### EXTRACTO DEL DOCUMENTO
================

Vida y trabajo de las empleadas domésticas en Lima, 1960-1980

Emily Culver

Las trabajadoras domésticas de Lima llevan mucho tiempo enfrentándose a difíciles condiciones de trabajo y luchando por conseguir los mismos derechos que sus compañeros. Éste fue también el caso de la gran oleada de mujeres que emigraron a la capital y buscaron trabajo como empleadas domésticas en las décadas de 1960 y 1970. Como trabajadoras, realizaban tareas domésticas, cocinaban y cuidaban a los niños de familias acomodadas y de clase media durante más de ocho horas al día, a menudo sin prestaciones ni contratos formales. Un mito generalizado sobre las trabajadoras domésticas en Perú es la idea de que están integradas de alguna manera en la familia del empleador, que “son prácticamente familia”. Efectivamente, algunos empleadores pueden ver a sus trabajadores domésticos como una extensión de su familia; al hacerlo, desdibujan los límites entre la relación trabajador-empleador. Esta percepción suele llevar a la creencia de que los trabajadores domésticos no necesitan contratos formales, protecciones o incluso salarios porque son “como de la familia”. Sin embargo, este mito refuerza la infravaloración del trabajo doméstico y perpetúa la explotación y el maltrato de quienes trabajan en este rubro. 

El tema me atrajo inicialmente porque, aunque el trabajo doméstico ha sido históricamente la forma más común de empleo para las mujeres en el Perú, estas mujeres han sido por lo general excluidas de los estudios sobre la clase trabajadora, en parte debido a la naturaleza privada y aislada de su trabajo. Un análisis de sus experiencias, por lo tanto, contribuye a una comprensión más completa acerca de la clase trabajadora en la Lima de los años sesenta y setenta. Además, desvelar las historias y perspectivas de las trabajadoras domésticas es crucial para cuestionar la explotación sistémica y el insuficiente reconocimiento de este importante sector de la mano de obra.

================

### MATERIAL RECOPILADO
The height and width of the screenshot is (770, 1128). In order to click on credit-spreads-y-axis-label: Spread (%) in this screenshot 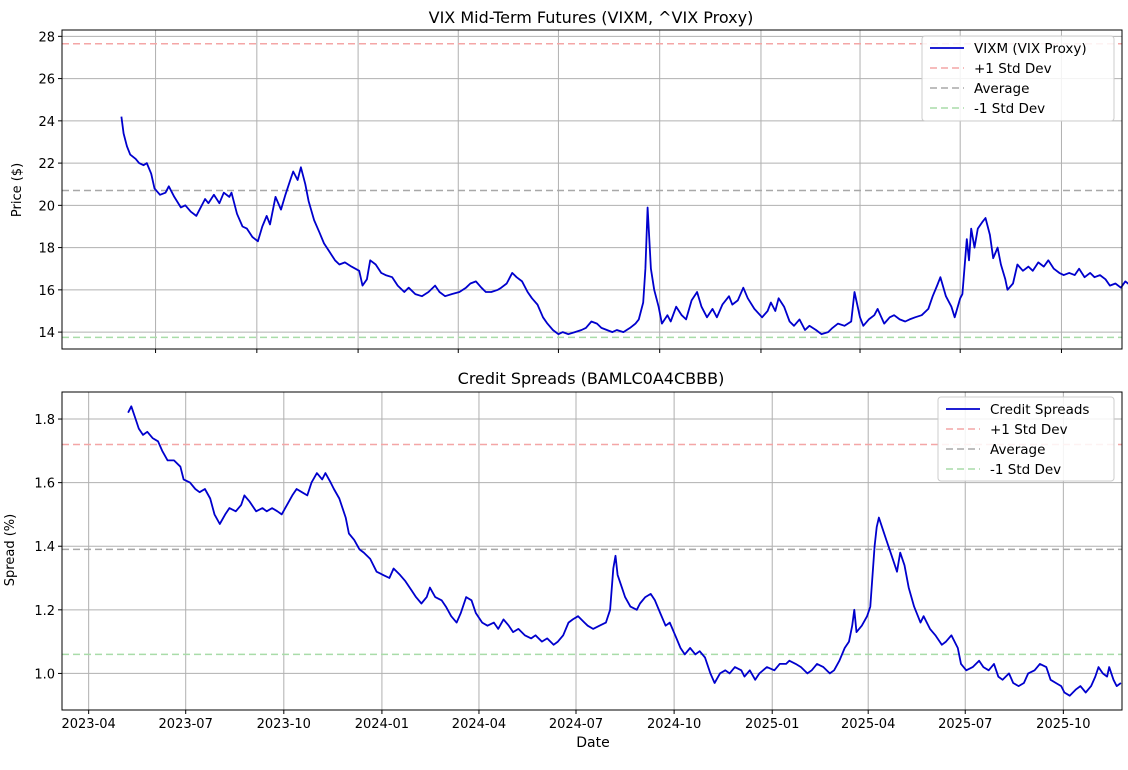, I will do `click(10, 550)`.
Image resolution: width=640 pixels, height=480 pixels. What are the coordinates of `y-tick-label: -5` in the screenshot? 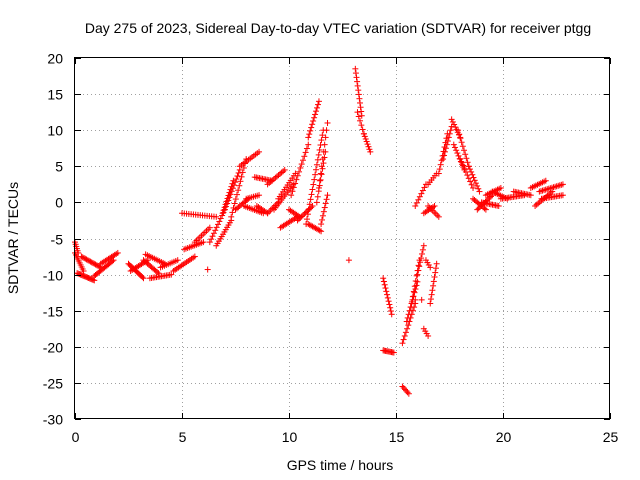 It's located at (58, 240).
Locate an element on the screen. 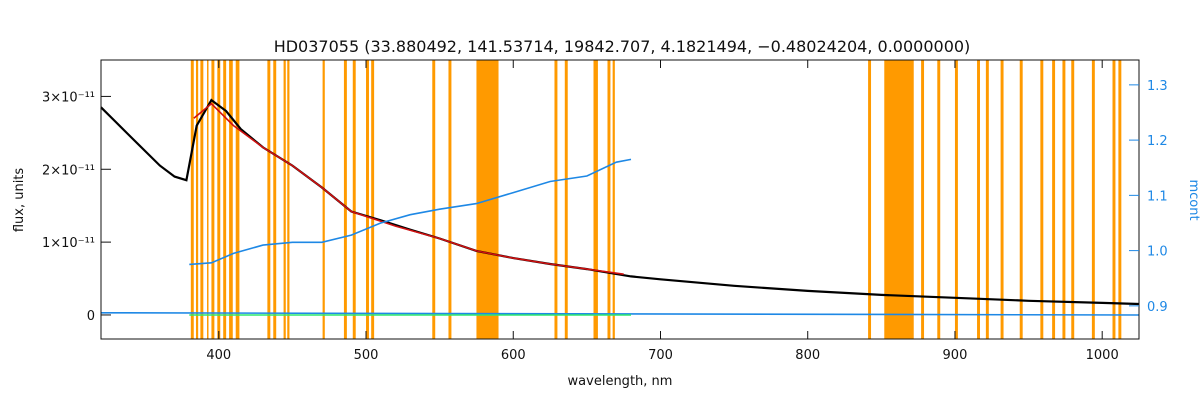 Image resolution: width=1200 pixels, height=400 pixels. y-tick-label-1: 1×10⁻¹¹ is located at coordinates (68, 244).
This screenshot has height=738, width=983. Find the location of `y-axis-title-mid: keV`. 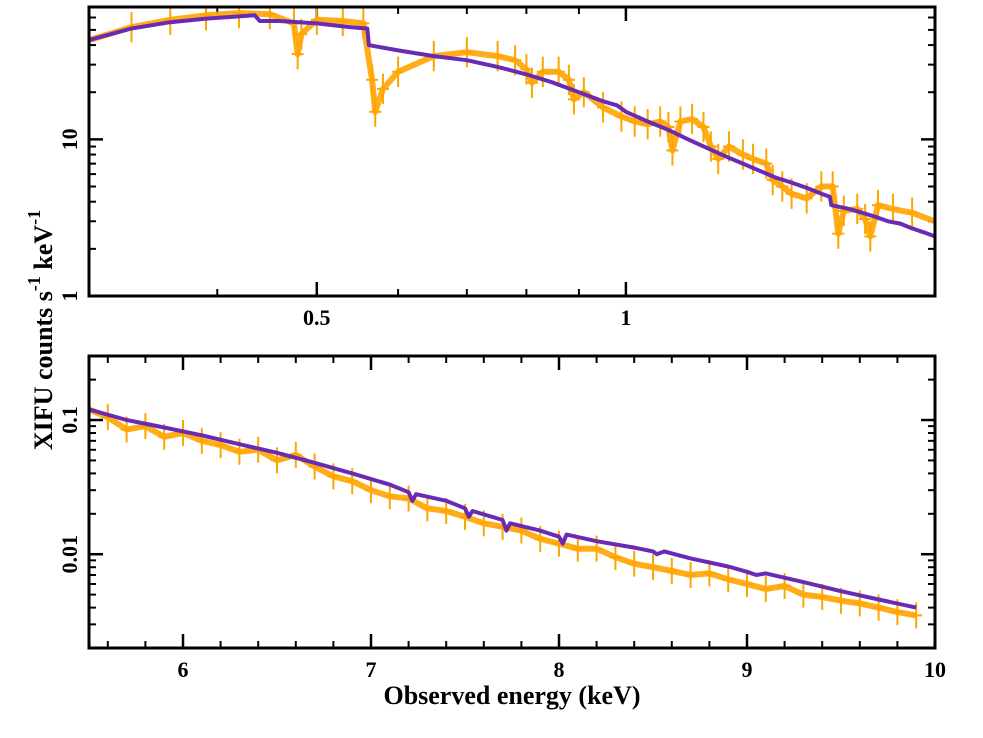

================

### TAREA
¿Puedes seguir el texto sobre las empleadas domésticas en Lima a partir de su última oración? El listado no hace falta para nada.

### RESPUESTA
La idea de que el servicio doméstico en el Perú está vinculado a la noción de pseudopertenencia familiar tiene profundas raíces históricas. En la época colonial, el hogar patriarcal era la principal unidad de control social y el servicio doméstico era una de las pocas profesiones permitidas a las mujeres. A partir del siglo XVI, cuando los hombres indígenas se marchaban a trabajar a las minas, muchas mujeres tenían que emigrar de sus comunidades tradicionales para trabajar en los hogares españoles, donde pasaban a estar sometidas a un férreo control. Las mujeres afrodescendientes también eran esclavas domésticas en las ciudades costeras y su presencia en los hogares españoles creaba y reforzaba las jerarquías raciales y las dependencias entrelazadas. Incluso cuando las mujeres esclavizadas obtenían la libertad mediante la manumisión, sus antiguos dueños seguían creyendo que tenían derecho a su trabajo doméstico. Este derecho se derivaba de un sentido fabricado de “familia” que implicaba devoción y lealtad forzadas.1 Todos los trabajadores domésticos se consideraban parte de la familia y debían, por tanto, realizar una serie de tareas que iban más allá de las labores de limpieza y de cocina, como proporcionar compañía e incluso apoyo emocional a sus empleadores o propietarios. En la época colonial—así como en la posterior republicana—, los niños indígenas también eran enviados a hogares mestizos y españoles para realizar tareas domésticas sin remuneración.2 Esta práctica consolidó aún más la idea de que el trabajo doméstico no era un trabajo “real”, sino una extensión de las funciones de las mujeres y los niños en el hogar. Décadas más tarde, este mito sería utilizado –incluso en fechas tan recientes como los decenios de 1960 y 1970–, para justificar el pago de salarios más bajos a las trabajadoras domésticas y someterlas a condiciones laborales más duras que a otros trabajadores en el Perú. Esta tergiversación del trabajo también ha contribuido a excluir a las trabajadoras domésticas de los derechos y las prestaciones laborales, dejándolas especialmente vulnerables a la explotación en el ámbito privado y desprotegidas ante las entidades públicas.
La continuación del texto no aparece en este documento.